Set exercise
Rewrite every line from the one containing "Where should I click to: Click the Музыка" through the one containing "click(x=275, y=141)", including both of those lines and all the requests. Multiply each click coordinate in the answers by 0.25 and round it to a whole number, with halves rounding up, while leaving the numbers in the requests unchanged.
<<<<
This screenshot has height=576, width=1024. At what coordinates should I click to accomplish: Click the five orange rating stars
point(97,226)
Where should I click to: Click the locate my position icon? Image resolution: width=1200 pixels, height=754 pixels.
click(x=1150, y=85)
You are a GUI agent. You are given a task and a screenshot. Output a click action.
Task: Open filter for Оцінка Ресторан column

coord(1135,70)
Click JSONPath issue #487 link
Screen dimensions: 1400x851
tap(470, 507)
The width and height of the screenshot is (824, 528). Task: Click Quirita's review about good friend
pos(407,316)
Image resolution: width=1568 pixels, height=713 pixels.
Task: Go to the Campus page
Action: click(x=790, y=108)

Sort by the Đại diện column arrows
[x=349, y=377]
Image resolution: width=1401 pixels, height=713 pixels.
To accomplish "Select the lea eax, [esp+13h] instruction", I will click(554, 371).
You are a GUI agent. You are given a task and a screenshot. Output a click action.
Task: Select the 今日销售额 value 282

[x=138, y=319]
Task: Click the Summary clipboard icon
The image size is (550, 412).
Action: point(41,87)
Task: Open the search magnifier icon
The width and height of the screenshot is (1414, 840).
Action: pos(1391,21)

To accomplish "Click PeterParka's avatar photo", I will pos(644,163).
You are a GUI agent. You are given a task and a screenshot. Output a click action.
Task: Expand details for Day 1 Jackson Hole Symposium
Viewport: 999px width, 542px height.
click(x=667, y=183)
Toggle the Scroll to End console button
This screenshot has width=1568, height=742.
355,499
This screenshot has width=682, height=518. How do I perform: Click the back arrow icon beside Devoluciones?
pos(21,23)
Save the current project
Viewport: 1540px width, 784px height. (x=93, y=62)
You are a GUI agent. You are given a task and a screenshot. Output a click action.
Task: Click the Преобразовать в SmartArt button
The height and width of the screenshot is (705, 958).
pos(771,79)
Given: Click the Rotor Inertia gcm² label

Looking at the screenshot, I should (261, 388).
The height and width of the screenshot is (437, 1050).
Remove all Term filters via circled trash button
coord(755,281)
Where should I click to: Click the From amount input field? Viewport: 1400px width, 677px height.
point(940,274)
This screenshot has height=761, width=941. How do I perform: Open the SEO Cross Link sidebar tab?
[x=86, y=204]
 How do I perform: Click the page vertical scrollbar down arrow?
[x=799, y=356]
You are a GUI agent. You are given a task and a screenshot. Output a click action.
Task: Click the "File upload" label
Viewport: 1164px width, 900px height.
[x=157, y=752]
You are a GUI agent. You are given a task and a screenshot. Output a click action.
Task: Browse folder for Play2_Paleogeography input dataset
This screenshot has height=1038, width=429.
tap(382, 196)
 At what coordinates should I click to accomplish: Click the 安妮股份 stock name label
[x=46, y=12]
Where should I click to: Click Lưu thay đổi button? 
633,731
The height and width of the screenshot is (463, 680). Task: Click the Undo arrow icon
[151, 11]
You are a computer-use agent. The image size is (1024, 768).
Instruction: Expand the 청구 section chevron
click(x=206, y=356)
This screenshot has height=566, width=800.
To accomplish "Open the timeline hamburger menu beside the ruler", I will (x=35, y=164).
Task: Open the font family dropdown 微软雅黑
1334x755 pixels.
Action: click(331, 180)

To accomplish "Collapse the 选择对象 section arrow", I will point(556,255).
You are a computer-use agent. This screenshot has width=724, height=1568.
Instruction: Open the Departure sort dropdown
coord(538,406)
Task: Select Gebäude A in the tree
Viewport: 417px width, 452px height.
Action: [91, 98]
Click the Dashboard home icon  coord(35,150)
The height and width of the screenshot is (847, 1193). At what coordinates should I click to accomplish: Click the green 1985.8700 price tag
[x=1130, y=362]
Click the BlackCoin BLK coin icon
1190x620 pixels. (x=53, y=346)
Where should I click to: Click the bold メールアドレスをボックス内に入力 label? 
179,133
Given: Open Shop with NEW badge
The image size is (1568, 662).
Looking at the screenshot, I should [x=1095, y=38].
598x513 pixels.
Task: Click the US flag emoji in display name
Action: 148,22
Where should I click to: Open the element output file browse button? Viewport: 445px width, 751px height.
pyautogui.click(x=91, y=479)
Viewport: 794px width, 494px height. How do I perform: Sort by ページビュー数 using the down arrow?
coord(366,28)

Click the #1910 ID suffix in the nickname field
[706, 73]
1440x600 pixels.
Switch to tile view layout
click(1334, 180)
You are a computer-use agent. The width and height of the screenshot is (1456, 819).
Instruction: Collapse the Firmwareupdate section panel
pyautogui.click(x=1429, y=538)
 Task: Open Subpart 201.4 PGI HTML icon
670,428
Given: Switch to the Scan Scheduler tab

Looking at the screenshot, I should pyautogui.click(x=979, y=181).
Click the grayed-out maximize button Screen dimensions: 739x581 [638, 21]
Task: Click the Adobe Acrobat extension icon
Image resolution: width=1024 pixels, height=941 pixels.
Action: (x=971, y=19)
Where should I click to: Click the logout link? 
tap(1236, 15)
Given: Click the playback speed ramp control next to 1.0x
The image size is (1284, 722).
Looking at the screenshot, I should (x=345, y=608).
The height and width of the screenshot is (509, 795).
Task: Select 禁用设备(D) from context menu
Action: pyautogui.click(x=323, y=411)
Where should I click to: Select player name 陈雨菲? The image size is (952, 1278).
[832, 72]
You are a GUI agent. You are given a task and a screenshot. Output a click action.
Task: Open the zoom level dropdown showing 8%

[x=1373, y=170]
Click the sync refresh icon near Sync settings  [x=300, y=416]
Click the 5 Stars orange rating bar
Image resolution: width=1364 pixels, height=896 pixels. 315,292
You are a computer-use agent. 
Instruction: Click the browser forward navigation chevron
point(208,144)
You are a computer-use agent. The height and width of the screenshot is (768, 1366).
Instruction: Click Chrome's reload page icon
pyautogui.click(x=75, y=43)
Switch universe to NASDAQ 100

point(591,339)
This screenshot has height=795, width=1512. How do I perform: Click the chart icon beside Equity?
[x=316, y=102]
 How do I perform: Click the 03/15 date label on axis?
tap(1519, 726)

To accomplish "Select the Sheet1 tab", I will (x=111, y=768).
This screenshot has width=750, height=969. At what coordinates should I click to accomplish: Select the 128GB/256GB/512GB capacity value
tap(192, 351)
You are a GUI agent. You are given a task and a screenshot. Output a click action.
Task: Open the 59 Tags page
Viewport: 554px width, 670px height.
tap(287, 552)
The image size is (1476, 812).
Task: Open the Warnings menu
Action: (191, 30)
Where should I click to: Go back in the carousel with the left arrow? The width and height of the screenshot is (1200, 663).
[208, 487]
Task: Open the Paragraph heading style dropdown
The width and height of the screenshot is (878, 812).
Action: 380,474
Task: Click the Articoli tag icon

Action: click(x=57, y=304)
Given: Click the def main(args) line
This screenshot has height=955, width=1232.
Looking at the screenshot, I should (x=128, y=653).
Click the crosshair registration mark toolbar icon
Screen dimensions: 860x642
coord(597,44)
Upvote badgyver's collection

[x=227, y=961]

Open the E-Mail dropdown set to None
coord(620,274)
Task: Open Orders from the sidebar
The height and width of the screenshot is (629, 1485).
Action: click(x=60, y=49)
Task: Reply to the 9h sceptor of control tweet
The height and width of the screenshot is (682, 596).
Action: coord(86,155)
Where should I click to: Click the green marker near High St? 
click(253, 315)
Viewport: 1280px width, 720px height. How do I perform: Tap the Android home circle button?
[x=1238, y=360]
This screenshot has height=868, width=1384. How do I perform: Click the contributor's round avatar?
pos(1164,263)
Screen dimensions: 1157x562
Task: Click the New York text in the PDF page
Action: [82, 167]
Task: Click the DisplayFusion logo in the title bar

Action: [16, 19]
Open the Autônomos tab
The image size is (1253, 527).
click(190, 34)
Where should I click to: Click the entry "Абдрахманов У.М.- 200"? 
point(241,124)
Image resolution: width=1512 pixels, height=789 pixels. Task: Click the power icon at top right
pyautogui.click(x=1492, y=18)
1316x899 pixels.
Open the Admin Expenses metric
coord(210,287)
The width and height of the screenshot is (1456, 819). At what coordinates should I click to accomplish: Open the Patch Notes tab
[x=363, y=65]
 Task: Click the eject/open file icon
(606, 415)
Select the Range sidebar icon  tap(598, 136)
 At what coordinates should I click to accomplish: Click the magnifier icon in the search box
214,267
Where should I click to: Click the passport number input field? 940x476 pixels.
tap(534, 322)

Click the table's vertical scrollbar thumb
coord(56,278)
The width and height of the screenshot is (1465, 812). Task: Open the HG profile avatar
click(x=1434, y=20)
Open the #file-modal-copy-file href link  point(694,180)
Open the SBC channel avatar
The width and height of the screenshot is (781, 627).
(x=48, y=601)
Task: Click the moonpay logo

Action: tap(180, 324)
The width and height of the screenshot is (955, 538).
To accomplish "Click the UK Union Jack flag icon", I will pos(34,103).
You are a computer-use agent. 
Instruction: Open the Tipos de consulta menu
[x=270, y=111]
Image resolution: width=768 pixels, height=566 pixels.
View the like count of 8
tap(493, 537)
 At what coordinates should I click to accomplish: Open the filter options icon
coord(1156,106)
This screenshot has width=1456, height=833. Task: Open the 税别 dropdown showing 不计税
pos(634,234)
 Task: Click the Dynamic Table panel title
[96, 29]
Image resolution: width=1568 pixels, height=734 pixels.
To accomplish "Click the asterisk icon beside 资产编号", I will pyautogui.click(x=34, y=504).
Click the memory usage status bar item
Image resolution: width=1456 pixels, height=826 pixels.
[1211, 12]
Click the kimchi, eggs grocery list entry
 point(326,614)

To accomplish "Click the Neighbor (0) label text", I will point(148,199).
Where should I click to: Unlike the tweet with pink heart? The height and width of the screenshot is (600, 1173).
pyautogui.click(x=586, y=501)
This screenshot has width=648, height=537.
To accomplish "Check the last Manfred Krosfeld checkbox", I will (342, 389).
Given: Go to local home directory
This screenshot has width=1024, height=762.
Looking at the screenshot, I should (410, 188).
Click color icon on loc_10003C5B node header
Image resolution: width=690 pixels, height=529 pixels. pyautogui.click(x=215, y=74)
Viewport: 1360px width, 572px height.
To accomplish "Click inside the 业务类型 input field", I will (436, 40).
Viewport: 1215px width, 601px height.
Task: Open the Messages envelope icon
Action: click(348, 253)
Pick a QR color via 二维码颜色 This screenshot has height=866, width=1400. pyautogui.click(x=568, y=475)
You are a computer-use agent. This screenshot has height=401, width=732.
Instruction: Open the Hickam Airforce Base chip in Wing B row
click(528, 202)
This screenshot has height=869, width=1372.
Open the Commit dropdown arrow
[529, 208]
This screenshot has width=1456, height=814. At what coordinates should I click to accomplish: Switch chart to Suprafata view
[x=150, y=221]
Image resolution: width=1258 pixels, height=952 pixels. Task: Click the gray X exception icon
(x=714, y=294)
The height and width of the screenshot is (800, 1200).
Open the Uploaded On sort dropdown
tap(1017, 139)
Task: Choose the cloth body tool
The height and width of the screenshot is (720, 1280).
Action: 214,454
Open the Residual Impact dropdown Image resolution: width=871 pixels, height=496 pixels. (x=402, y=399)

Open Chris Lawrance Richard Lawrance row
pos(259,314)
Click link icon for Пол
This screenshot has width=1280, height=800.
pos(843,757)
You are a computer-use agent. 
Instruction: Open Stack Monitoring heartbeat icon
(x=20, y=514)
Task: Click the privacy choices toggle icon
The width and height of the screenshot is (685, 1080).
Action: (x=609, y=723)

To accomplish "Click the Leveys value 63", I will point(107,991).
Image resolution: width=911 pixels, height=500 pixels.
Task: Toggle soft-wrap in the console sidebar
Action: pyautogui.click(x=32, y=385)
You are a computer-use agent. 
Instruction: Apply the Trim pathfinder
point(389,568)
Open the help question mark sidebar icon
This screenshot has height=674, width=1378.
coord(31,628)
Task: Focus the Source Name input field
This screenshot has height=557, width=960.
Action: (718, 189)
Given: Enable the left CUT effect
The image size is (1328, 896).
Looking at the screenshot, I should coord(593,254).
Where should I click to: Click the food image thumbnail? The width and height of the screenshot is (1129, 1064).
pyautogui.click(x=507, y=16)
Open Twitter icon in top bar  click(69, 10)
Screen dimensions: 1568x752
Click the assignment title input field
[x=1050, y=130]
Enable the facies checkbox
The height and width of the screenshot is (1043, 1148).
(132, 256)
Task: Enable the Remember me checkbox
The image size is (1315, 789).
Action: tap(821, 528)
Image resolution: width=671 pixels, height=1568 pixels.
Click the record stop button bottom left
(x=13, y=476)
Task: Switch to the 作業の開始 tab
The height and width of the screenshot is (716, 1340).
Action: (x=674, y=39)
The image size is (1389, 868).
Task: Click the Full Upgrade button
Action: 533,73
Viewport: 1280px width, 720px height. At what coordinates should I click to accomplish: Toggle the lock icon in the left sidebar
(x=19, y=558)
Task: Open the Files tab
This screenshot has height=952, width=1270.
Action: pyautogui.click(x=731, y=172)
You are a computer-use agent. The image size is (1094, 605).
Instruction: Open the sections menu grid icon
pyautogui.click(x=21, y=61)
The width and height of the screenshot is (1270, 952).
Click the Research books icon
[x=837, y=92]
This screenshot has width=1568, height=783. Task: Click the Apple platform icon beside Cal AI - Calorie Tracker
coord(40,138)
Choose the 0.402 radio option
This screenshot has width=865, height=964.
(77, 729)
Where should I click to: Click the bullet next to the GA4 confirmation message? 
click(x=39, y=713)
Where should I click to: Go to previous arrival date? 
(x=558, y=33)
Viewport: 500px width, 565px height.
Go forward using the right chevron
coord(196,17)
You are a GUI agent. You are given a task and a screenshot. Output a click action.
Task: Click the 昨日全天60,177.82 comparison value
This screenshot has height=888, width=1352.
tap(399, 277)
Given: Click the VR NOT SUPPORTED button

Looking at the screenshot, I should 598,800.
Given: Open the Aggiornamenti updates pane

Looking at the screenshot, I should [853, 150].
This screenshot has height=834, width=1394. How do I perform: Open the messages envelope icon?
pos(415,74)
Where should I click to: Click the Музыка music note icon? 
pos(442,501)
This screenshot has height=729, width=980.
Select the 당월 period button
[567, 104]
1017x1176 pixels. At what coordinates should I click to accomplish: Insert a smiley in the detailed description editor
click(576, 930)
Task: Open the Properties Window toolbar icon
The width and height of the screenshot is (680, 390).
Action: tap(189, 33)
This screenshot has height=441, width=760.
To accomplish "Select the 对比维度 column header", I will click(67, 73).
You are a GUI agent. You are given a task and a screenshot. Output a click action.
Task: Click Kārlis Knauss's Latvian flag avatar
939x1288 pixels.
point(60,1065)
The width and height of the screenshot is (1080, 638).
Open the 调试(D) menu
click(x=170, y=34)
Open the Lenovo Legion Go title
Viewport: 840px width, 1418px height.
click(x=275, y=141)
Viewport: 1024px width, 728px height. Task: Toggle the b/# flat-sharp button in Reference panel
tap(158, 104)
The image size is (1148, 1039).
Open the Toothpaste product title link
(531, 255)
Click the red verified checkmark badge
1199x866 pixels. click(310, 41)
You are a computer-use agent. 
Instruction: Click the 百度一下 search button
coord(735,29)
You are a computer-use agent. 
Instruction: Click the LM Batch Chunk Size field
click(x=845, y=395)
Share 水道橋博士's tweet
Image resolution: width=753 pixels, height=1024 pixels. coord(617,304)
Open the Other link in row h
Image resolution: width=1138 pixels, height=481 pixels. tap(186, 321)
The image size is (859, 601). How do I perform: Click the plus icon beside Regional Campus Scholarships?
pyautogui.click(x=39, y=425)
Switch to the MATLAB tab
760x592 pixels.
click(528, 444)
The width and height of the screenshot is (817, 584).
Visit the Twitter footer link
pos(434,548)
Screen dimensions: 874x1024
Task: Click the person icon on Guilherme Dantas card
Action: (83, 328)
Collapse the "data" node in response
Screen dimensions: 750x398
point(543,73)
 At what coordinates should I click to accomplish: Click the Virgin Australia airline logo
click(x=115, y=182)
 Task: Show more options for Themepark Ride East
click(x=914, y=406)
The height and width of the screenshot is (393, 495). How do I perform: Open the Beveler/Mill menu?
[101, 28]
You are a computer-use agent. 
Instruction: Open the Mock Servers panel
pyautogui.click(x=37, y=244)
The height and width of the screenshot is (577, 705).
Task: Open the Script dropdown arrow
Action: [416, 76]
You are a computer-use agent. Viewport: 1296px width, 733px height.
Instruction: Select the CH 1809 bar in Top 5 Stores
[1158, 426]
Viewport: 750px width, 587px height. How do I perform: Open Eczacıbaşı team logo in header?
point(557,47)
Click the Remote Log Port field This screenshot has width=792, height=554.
>>>>
Response below
Where should I click to: Click the Музыка music note icon? 
pos(111,125)
This screenshot has height=729, width=980.
Select the 당월 period button
[142, 26]
1017x1176 pixels. At what coordinates should I click to accomplish: Insert a smiley in the detailed description editor
click(144, 233)
Task: Open the Properties Window toolbar icon
The width and height of the screenshot is (680, 390).
Action: tap(47, 8)
This screenshot has height=441, width=760.
To accomplish "Select the 对比维度 column header", I will click(17, 18).
You are a GUI agent. You are given a task and a screenshot. Output a click action.
Task: Click Kārlis Knauss's Latvian flag avatar
939x1288 pixels.
point(15,266)
The width and height of the screenshot is (1080, 638).
Open the 调试(D) menu
click(x=43, y=9)
Open the Lenovo Legion Go title
Viewport: 840px width, 1418px height.
click(x=69, y=35)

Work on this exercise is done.